→ Directive A: Decide whether each statement below agrees with the Friday Night Lights review: (i) the review calls the premiere a weak return to the show; (ii) Coach ended the practice session with Smash by reminding him to pick up the cones; (iii) Julie insisted on eating free-range eggs. For each, answer yes or no and quote the words of the review that settle it.
→ Directive B: Carry on the Friday Night Lights review below from its last line, in the same voice.

→ Provided passage:
^^^^^^^^^^^^^^^^

There were some bumpy spots -- the press conference felt more nakedly expository than a similar sequence at the start of season one, and the JD McCoy pass that has everyone all agog looked almost identical to the one that Saracen threw right after Street was paralyzed -- but overall, this was a very strong return to the show and its characters.

It was also, somewhat surprisingly, a very funny return. Now, "Friday Night Lights" has never suffered from excess solemnity -- "I've got two words for you: Members Only" -- but the premiere felt like a concentrated burst of all the amusing things that happen in Dillon, including:

* Coach ending the otherwise inspiring practice session with Smash by reminding Smash to pick up the cones;

* Pretty much every moment between Buddy and Tami, but particularly her "Let's not go there" when Buddy tried to do the clear eyes, full hearts bit;

* Landry and Tyra's simultaneous, conflicting assessment of the state of their relationship;

* Coach's patronizing, "Honey, that's the most ridiculous thing I've ever heard" to Julie's insistence on eating free-range eggs;

* Coach righteous indignation about the smoothies;

* Coach's complete and utter cluelessness about how much better he has it than the rest of the Dillon faculty;

* Billy and Mindy's schmoopie talk while Mindy's dancing on the pole, and especially Billy's take on Tim and Lyla's relationship: "She went to bed with Jesus, and woke up with you. Jesus, you. You're a rebound from Jesus."

^^^^^^^^^^^^^^^^

→ Dataset content:
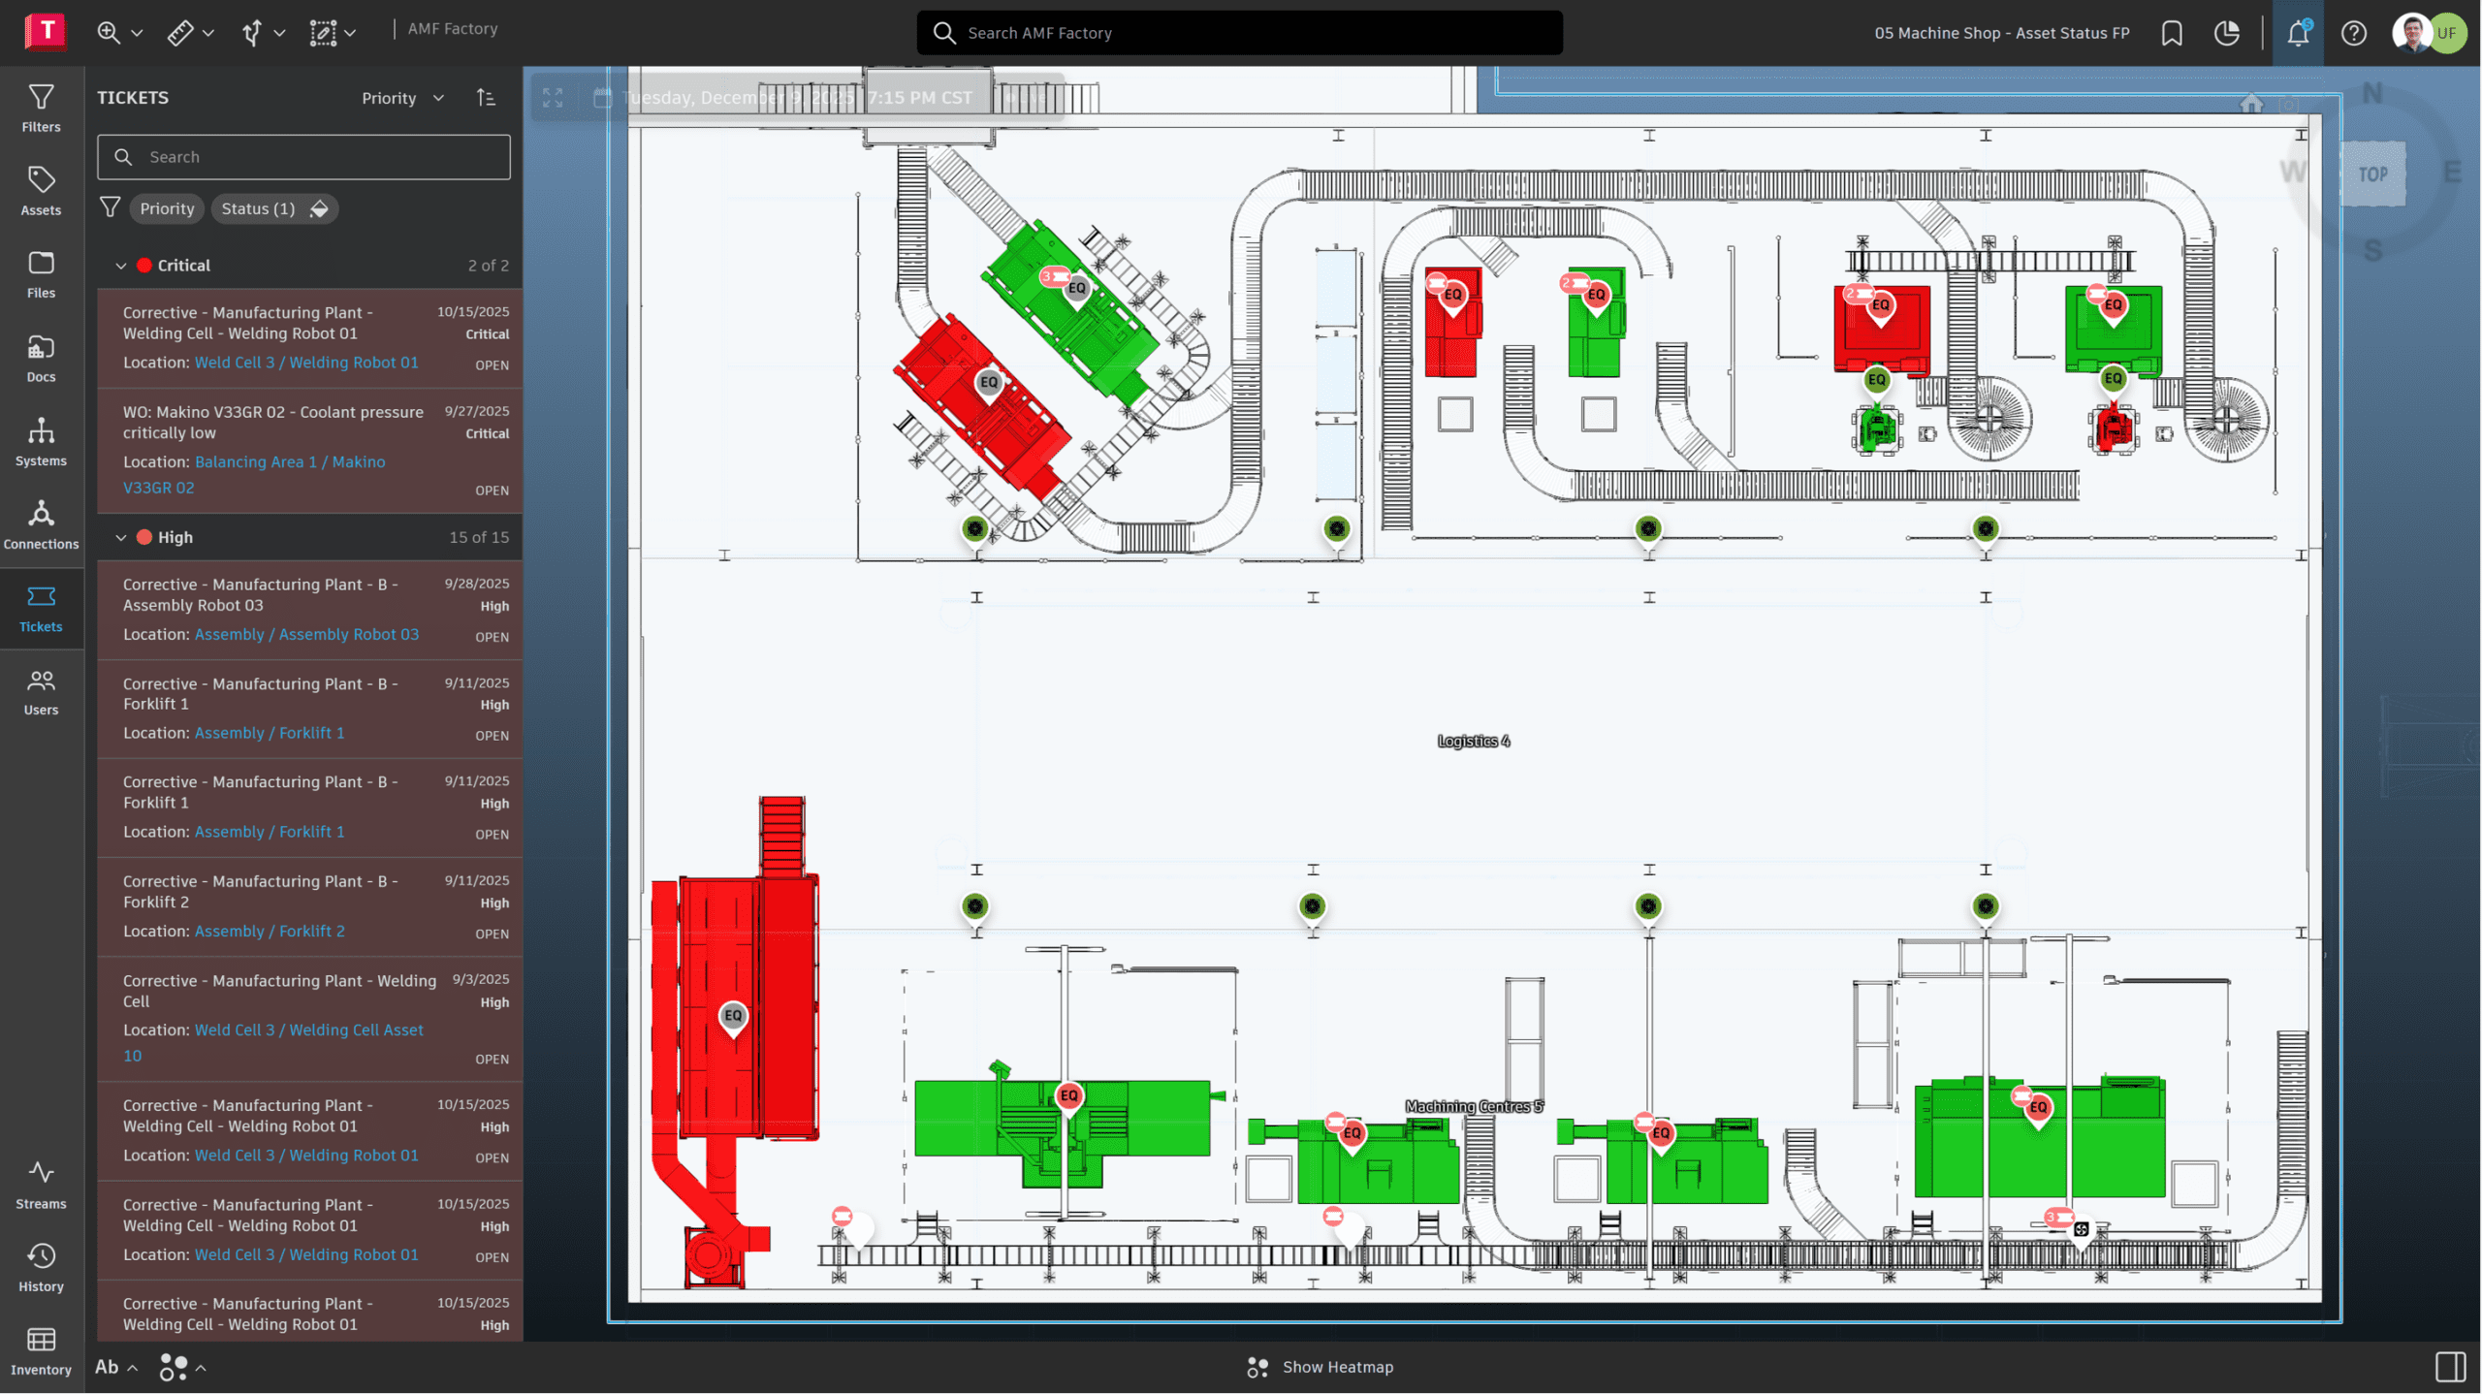The height and width of the screenshot is (1394, 2482).
Task: Toggle the right side panel icon
Action: click(2450, 1367)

^^^^^^^^^^^^^^^^

→ Result A:
(i) No: "overall, this was a very strong return to the show and its characters."
(ii) Yes: "Coach ending the otherwise inspiring practice session with Smash by reminding Smash to pick up the cones"
(iii) Yes: "Julie's insistence on eating free-range eggs"

→ Result B:
It almost felt like Jason Katims and company wanted to be absolutely clear that we were over and done with the gloominess of the murder, and Julie's rebellious phase, and everything else that went haywire last season. "Come back!" the premiere seemed to say. "It's fun to watch again!"

Which isn't to say that the premiere was a non-stop laugh riot. This is "Friday Night Lights." Heavy stuff goes down here. But the drama felt much more organic than it did last year, in part because so much of it was tied to the football team.

I suppose they could have pinned the failure of last year's team on Smash's suspension (which happened in the last episode before the strike shut down production), but an injury later in the season allows Gaius Charles to stay in the picture a bit longer than if Smash were healthy and off at college. I'm going to miss him once he's gone (in case you missed it, Charles and Scott Porter -- who wasn't in this episode -- will be doing four episodes apiece to get a proper send-off), but he'll still be around for nearly a third of the season, and he did some very nice work here. In particular, I liked seeing Smash's posture completely change once he donned the Alamo Freeze manager's uniform. That's not the kid who was going to dazzle Mack Brown, go to the NFL and endorse two rival sneaker companies simultaneously; that's just another poor Dillon soul whose life peaked in high school, and he knows it.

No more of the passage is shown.